The National Cancer Institute says that the “Medically underserved are less likely to have recommended cancer screening tests than those who are medically well served. They are also more likely to be diagnosed with late-stage cancer that might have been treated more effectively if diagnosed earlier.” Perhaps I would have been diagnosed sooner and had a different outcome if I had access to different doctors.

A week after completing my bachelor’s degree, I traveled to Miami, Florida in hopes of getting a diagnosis. Within a week, I ended up in the emergency room. I was told I had ovarian cysts. Two days later, my mother found me at home severely bloated, in intense pain, and my skin turning orange. She immediately took me to the emergency room, where I finally received my first CT scan along with blood work. I had a huge abscess in my abdomen, and I was septic. I was treated with antibiotics and given a blood transfusion. The doctors said it was most likely a form of irritable bowel disease or diverticulitis. I spent three days recovering in the ICU. The infection returned twice over the next few months, so on October 5, 2011, I underwent emergency exploratory surgery.

The surgery turned into a ten-hour ordeal. A week later, I was surprised with a diagnosis of stage IIIC colon cancer and an ostomy. I recovered in the hospital for four weeks. Upon discharge, I attended my graduation ceremony in Jamaica. I began a six-month chemotherapy regimen and struggled with getting back to “normal” even after treatment was completed.

Fifteen months post-diagnosis, against my doctor’s recommendation, I had my ostomy reversal. As a single young woman, I was convinced that nobody would love me with an ostomy. It negatively impacted my quality of life. That decision has come with challenges.
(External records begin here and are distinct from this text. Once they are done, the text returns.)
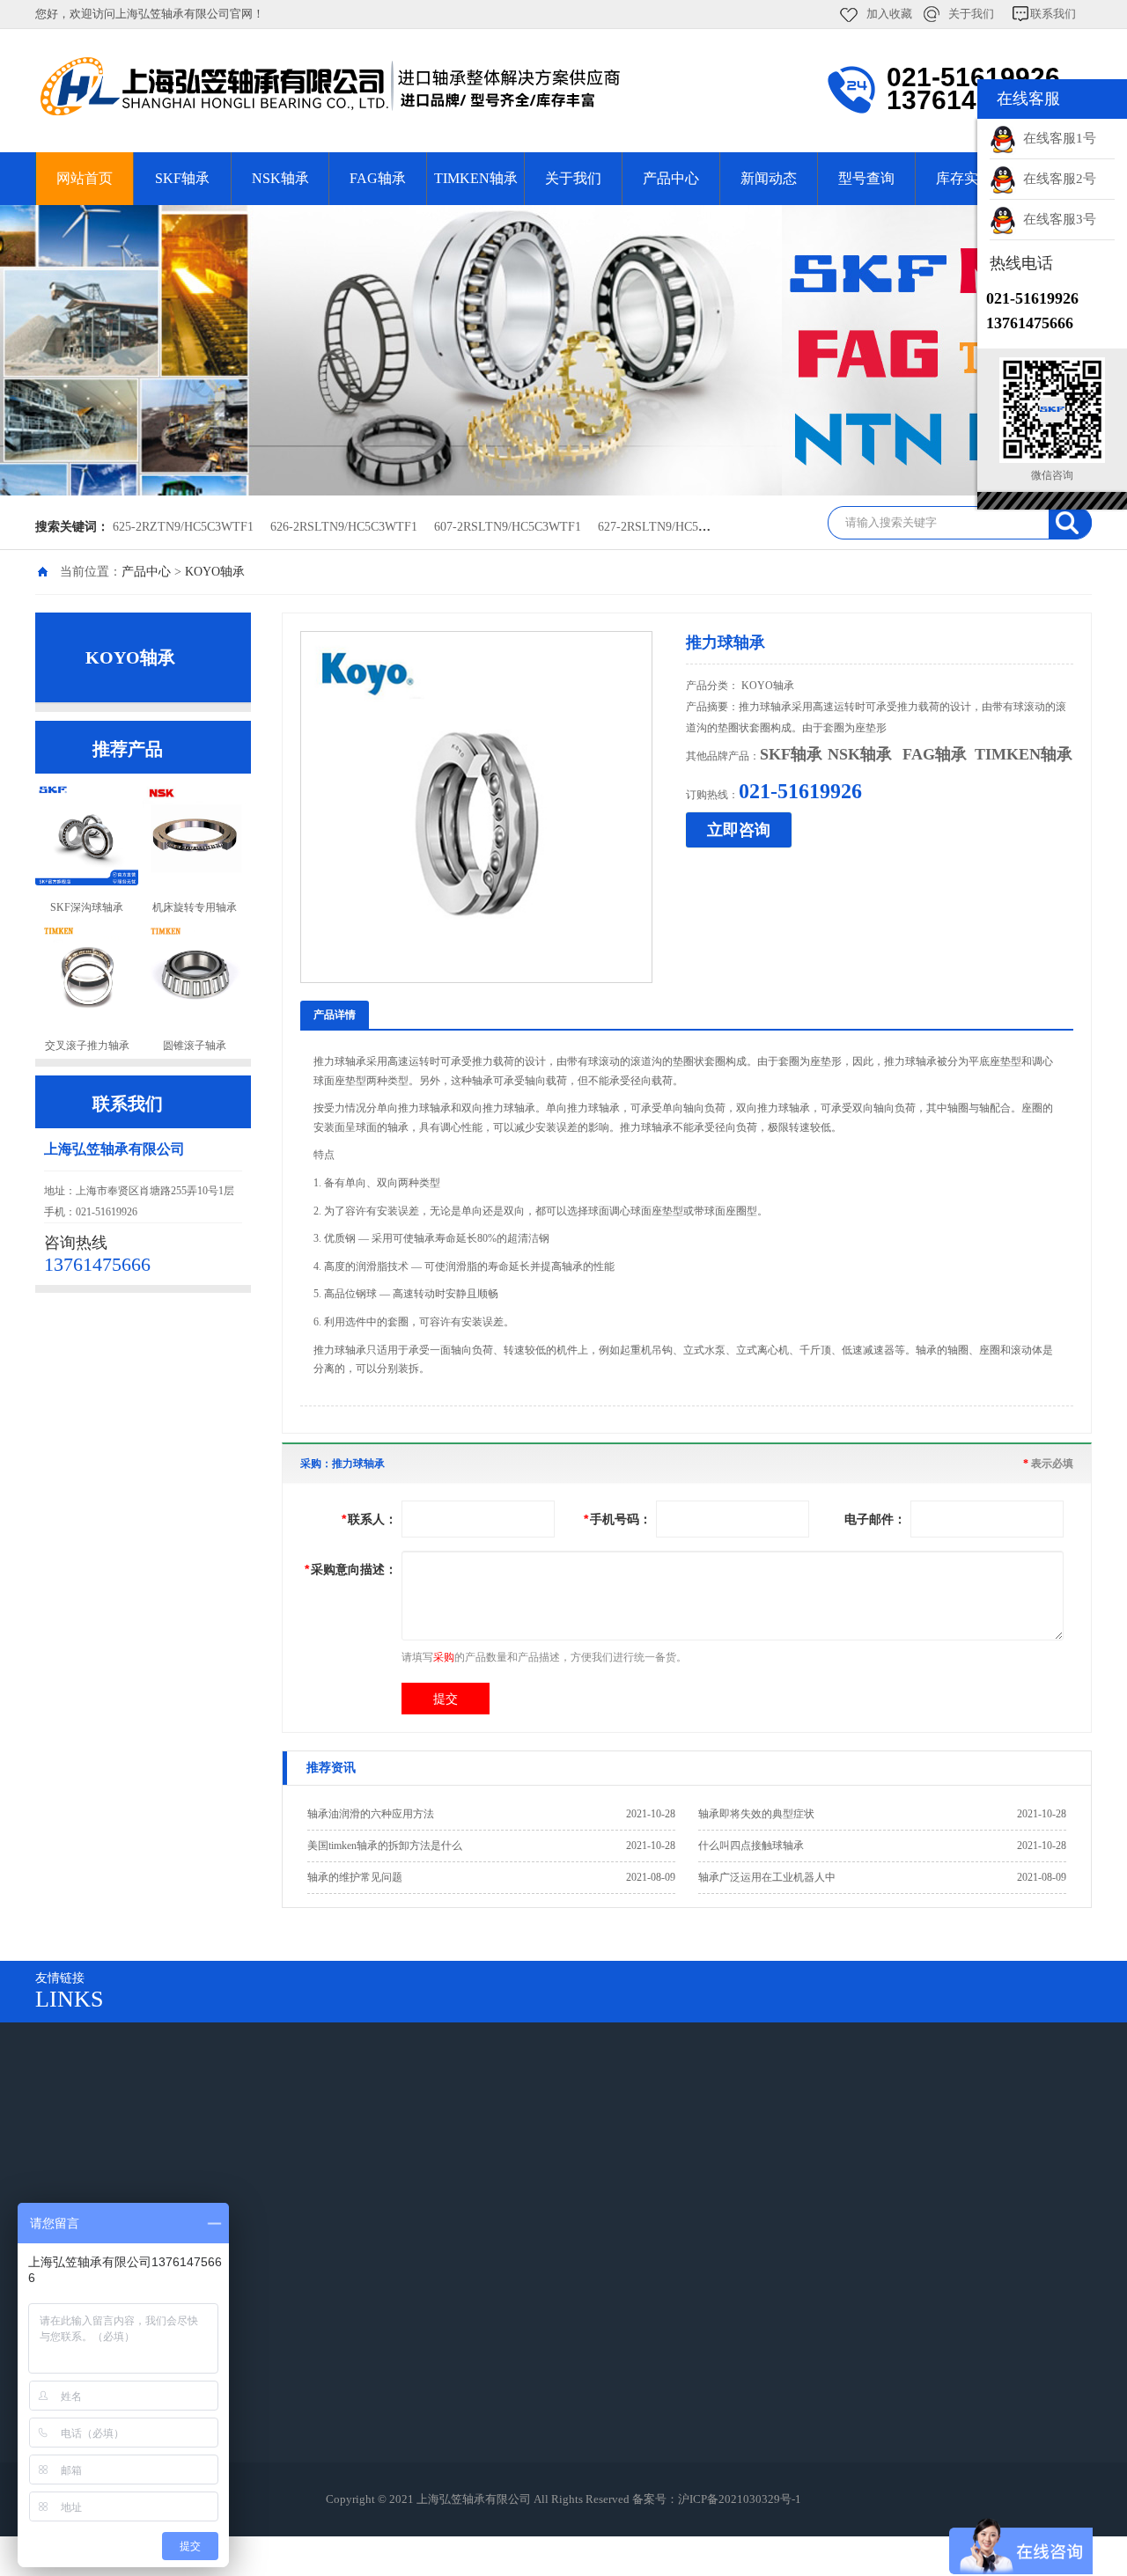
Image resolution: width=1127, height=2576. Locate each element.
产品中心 (671, 178)
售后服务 (227, 2393)
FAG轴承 (378, 178)
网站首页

Life after cancer isn’t easy. I am emotionally and physically exhausted. No one told me what my life would be like after treatment. I still suffer from long term side effects such as endometriosis, gastroparesis, chronic nausea and vomiting, diarrhea, neuropathy, chronic pain, fatigue, liver damage, and chemo brain. I have contemplated a permanent ostomy, as it could improve my quality of life.

Despite cancer and its after-effects, I achieved a bachelor’s and a master’s degree in architecture. I am currently pursuing accreditation as a Registered Architect. As much as cancer has stolen, it has not killed my dreams. Through all these years of being sick, I have become an advocate for myself and others. I am learning to say goodbye to who I was. I no longer hold on to fear. I am no longer ashamed of my disease. I am no longer afraid to share my experiences to help others.